AZ posts an unresolved reflection on an acquaintance’s puffery, prompting a recollection of my own on the theme.

During the tail end of high school and early college, I was friends with a street drunk named Freddy, “Freddy the Biker,” to give his full moniker.

“I’se just a broke-down ol’ scooter tramp without a scooter,” he’d say, by way of intro or explanation. Fred was originally from “the Region,” the megaplex around Gary, Indiana, and had run with a few MCs, according to him, over the late sixties to late seventies. When I knew him, he was a profound alcoholic prone to passing out and wetting himself. Despite this, his weatherbeaten face and inexhaustible repertoire of entertaining stories of rock and roll shenanigans – and his happy willingness to buy booze for underage drinkers – endeared him to my social circle.

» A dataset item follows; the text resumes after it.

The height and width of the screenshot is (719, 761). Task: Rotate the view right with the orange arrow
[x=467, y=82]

One of the many things Fred claimed to have done in his life was to have worked as a roadie for innumerable rock bands. Among others, he claimed Metallica, Iron Maiden, and the Sex Pistols, on their sole American tour until reforming in the 1990s. The Pistols claim, for sheer improbability, was subject to the greatest interrogation and elaboration.

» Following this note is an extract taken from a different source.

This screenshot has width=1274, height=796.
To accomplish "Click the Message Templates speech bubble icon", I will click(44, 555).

Before I met Fred, I had a photo poster of the Pistols taken during a concert presented in Austin Texas during the 1979 1978 tour. In the shot, Sid Vicious, the band’s second bassist, is caught mid-pogo, and his feet are clearly visible. He was wearing full-height engineer boots, the motorcycle boot that has a single buckle and a clearly defined block heel. Full-height boots reach to protect the entire calf and shin.

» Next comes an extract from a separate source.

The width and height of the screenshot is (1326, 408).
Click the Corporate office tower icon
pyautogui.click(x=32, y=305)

This image formed my idea of desirable footwear and for twenty years thereafter engineer boots were my preferred footgarb.

The day I first set steel taps to resist the rapid heel wear on the heels of my first low-rise engineer boots, I slipped and stumbled at a party in front of Freddy. He remarked, laughing, “You need to learn to walk on steel, boy!”

That night, I pressed him, disbelieving, about roadie-ing for the Pistols. He told me that it was a fun gig and that “the boys” were just folks. Except, he said, for Sid.

Fred claimed that Sid was the nicest kid most of the time, but that sometimes he would “get an idea” and that you couldn’t talk him out of it. The particular example he gave was that in Austin Texas (a city place I knew the band had played but which I did not mention to Fred), Sid had admired his motorcycle boots. They were, it seems, high boots that Fred had just bought, happy to have the money for some durable footwear. Vicious, it seems, would not be put off, and he badgered Fred into giving him the boots.

When I heard this story, I was utterly skeptical, but suspended critique in respect of Fred’s entertainment value. A few years later, I heard that Fred had died of complications from an infection brought about by an untreated cut on his foot – he’d contracted gangrene and the amputation came too late to save him. He died, and I understand was buried, in New Orleans, a perfectly appropriate place.

Years later, I read Jon Savage’s detailed account of punk rock, circa 1974-1980, England’s Dreaming. In the book, Savage incorporates an anecdote about Vicious on the US tour, in which the Pistol badgers an unnamed roadie into giving up his brand new pair of calf-high motorcycle boots just before the band’s Austin Texas show.